(What you are asked to do):
Copy exactly the lines from the one containing "Refresh the Environments dashboard" through the last line of the records below, including both, and leave out any pictures.

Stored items
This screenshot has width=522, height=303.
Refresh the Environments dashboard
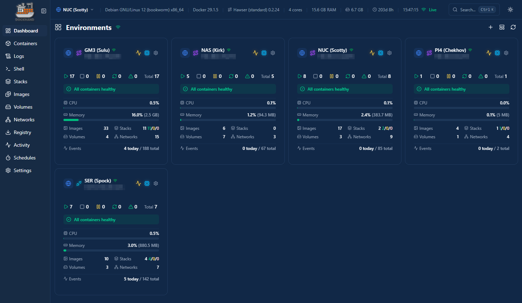[513, 27]
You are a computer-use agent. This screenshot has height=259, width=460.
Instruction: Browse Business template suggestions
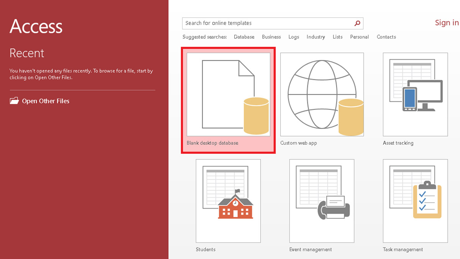271,37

(Your solution):
Refresh the Environments dashboard
[513, 27]
You are a computer-use agent. This screenshot has height=259, width=460.
Instruction: Browse Business template suggestions
271,37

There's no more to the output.